=== Your instructions ===
Find every line in the records that holds the string "computer". Copy each one.

=== Extracted information ===
───

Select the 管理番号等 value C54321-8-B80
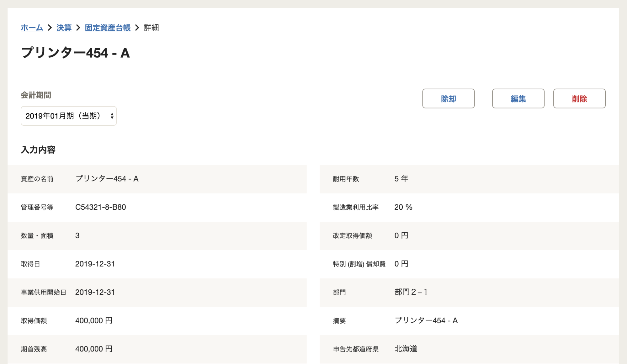 pyautogui.click(x=100, y=207)
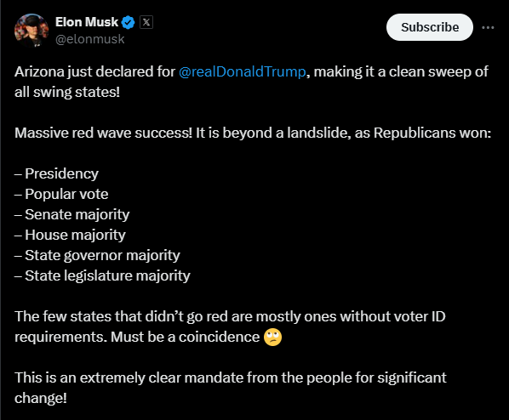This screenshot has width=509, height=420.
Task: Click the X affiliate badge icon
Action: 146,22
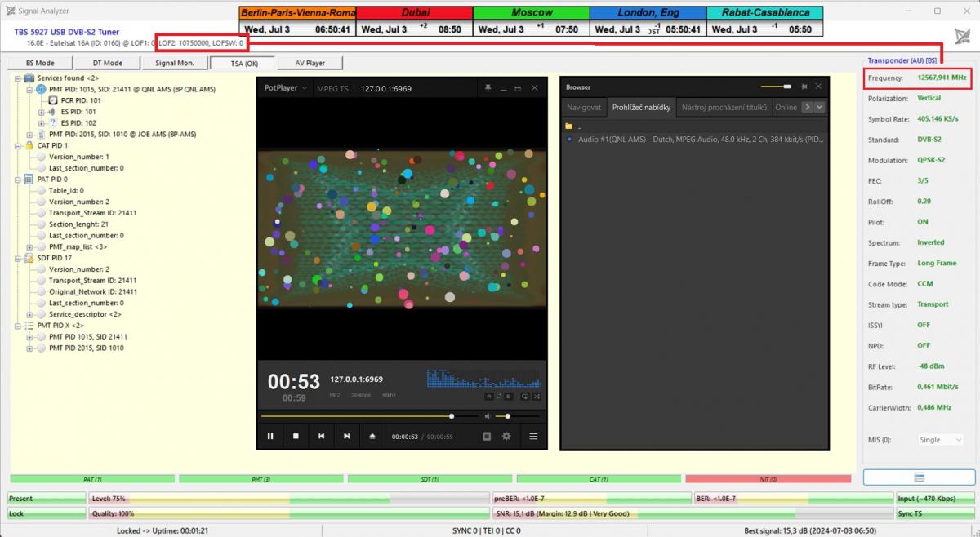Pause playback in PotPlayer
This screenshot has width=980, height=537.
tap(270, 436)
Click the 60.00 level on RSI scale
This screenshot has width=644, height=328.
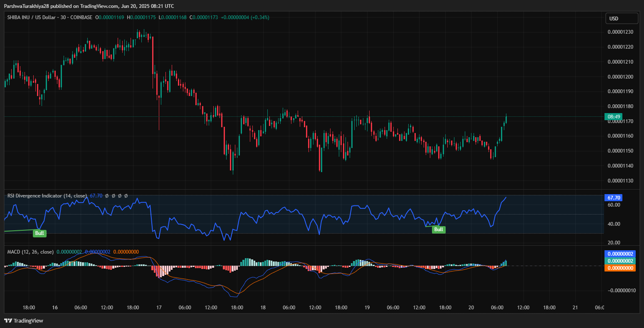point(614,205)
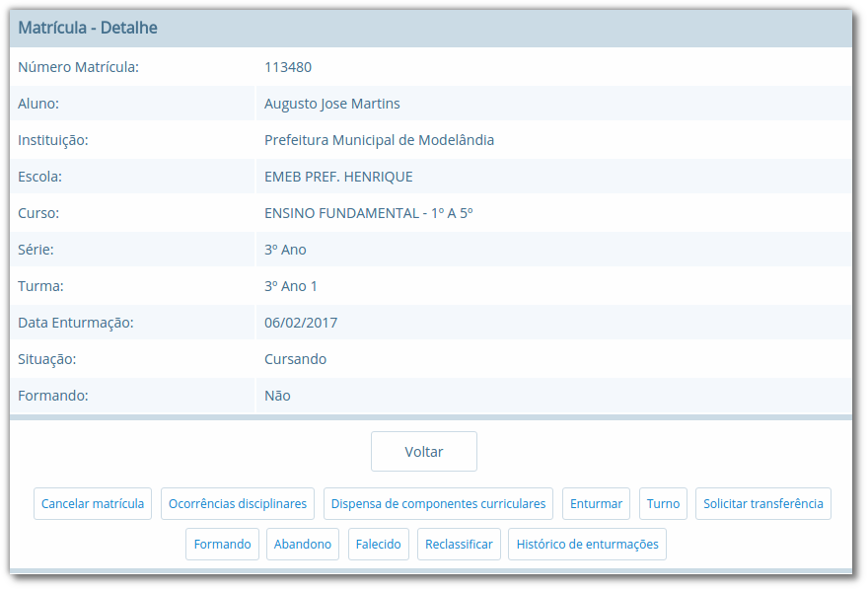Click the Turno button
868x590 pixels.
[663, 503]
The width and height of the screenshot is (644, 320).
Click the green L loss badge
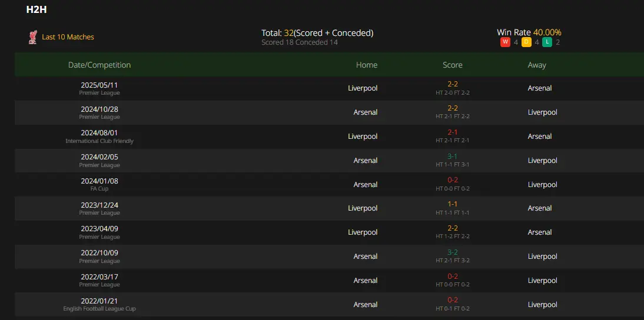(547, 42)
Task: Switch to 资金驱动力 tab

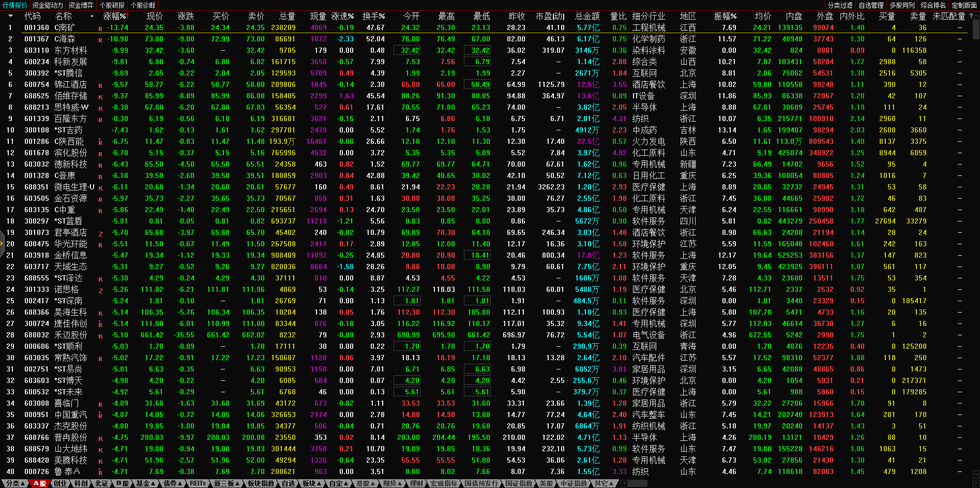Action: (48, 5)
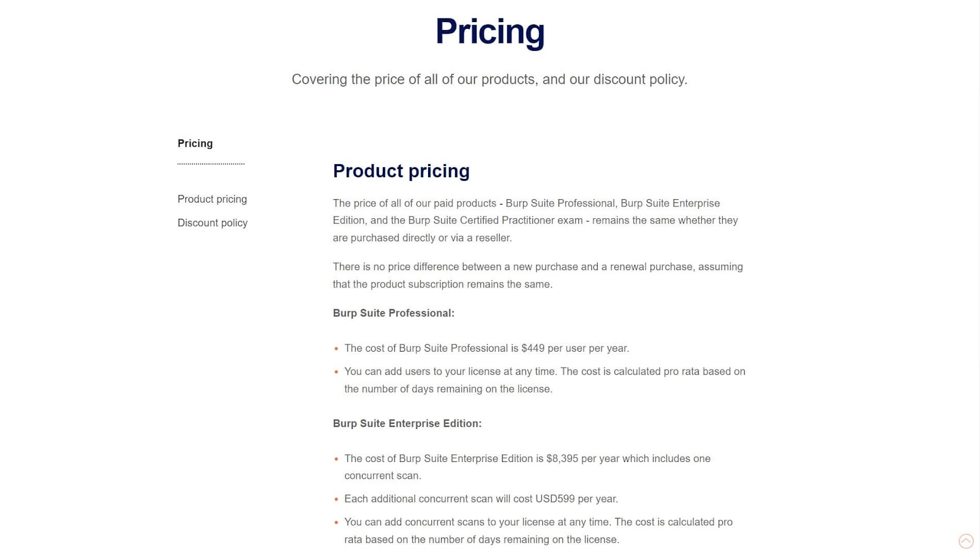The width and height of the screenshot is (980, 557).
Task: Click the Burp Suite Professional: subheading
Action: (x=393, y=313)
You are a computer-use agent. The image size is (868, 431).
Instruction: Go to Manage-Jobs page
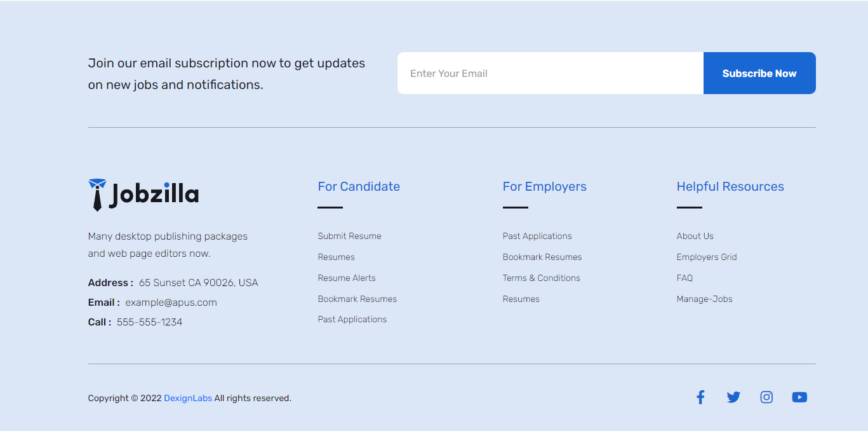click(704, 299)
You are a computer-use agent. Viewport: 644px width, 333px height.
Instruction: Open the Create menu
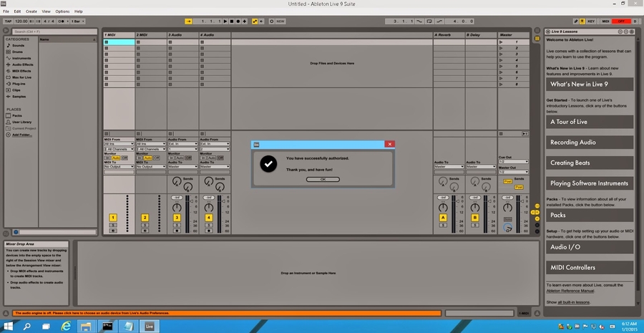pyautogui.click(x=31, y=11)
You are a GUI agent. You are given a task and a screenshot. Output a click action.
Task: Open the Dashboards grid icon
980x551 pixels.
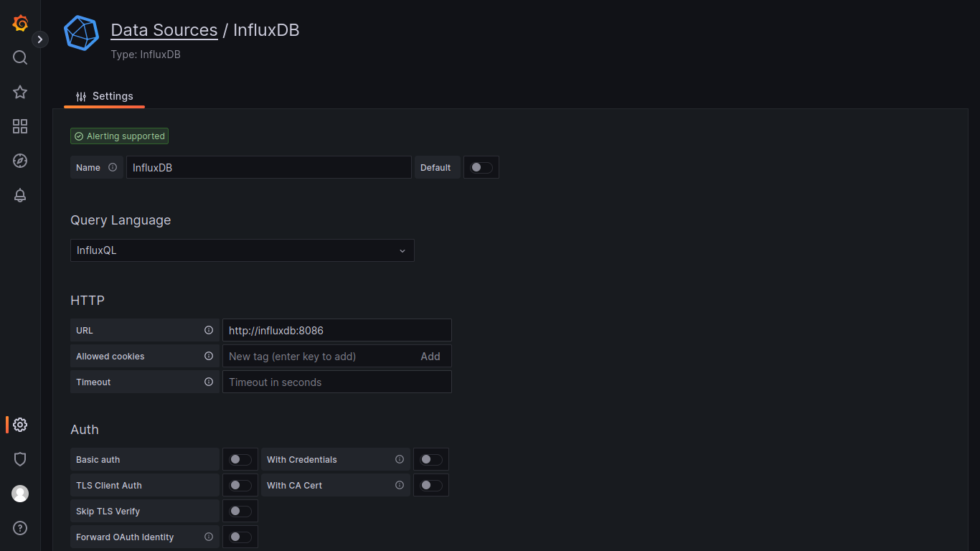click(x=20, y=126)
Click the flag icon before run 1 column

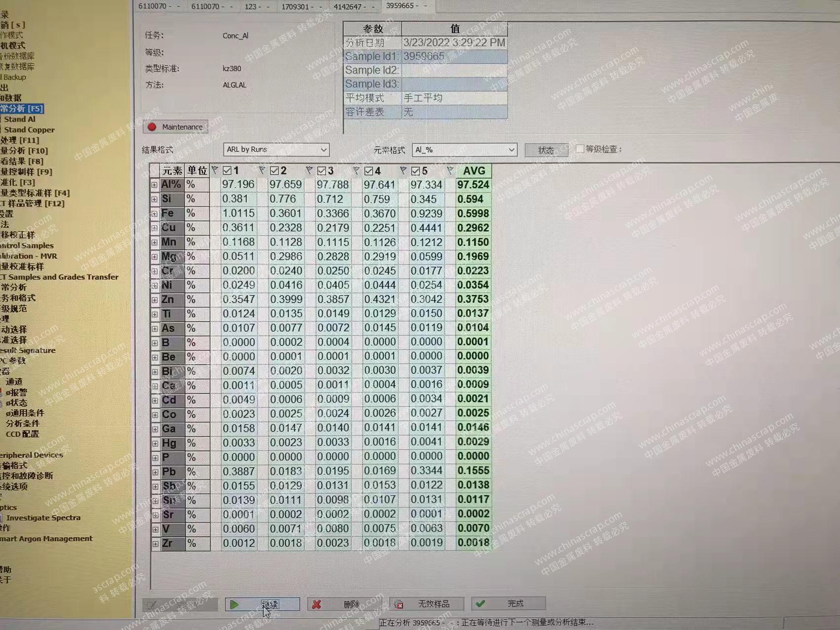click(x=215, y=170)
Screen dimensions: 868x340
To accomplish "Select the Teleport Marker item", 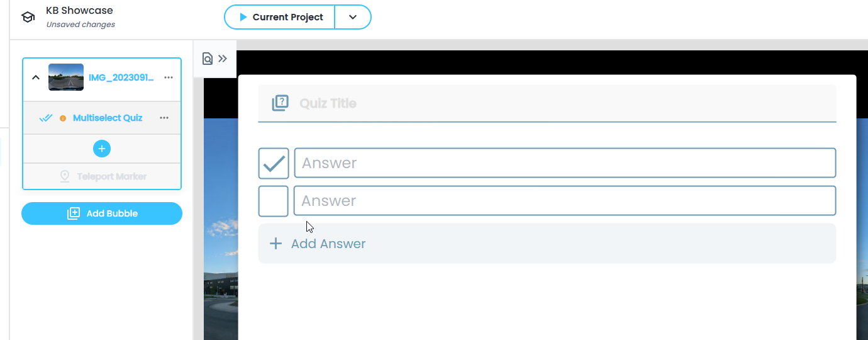I will coord(111,176).
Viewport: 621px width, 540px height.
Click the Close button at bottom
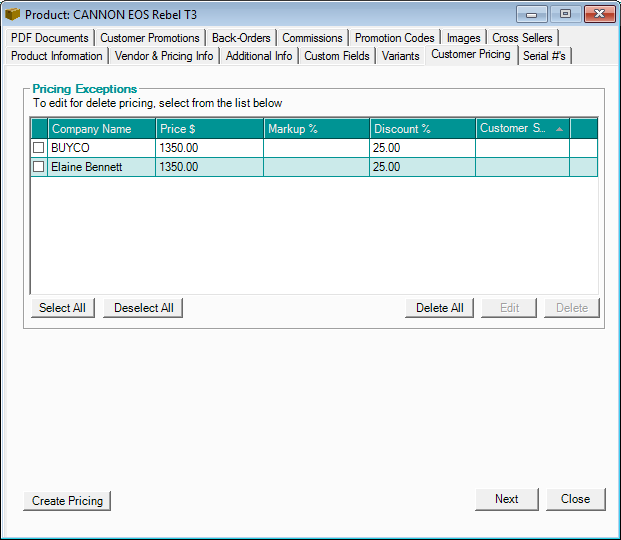[x=575, y=499]
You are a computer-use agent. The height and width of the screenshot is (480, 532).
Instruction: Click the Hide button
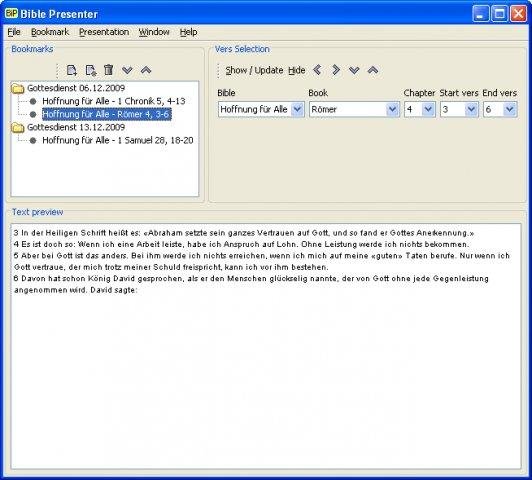[x=297, y=70]
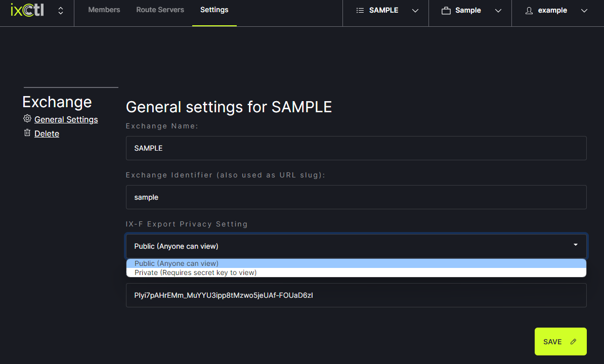
Task: Click the trash icon beside Delete
Action: point(27,133)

───

=== Answer below ===
You are a computer-use agent. The image size is (868, 431).
You are a computer-use agent. Viewport: 644px width, 333px height.
You are a computer-use agent. The height and width of the screenshot is (480, 532).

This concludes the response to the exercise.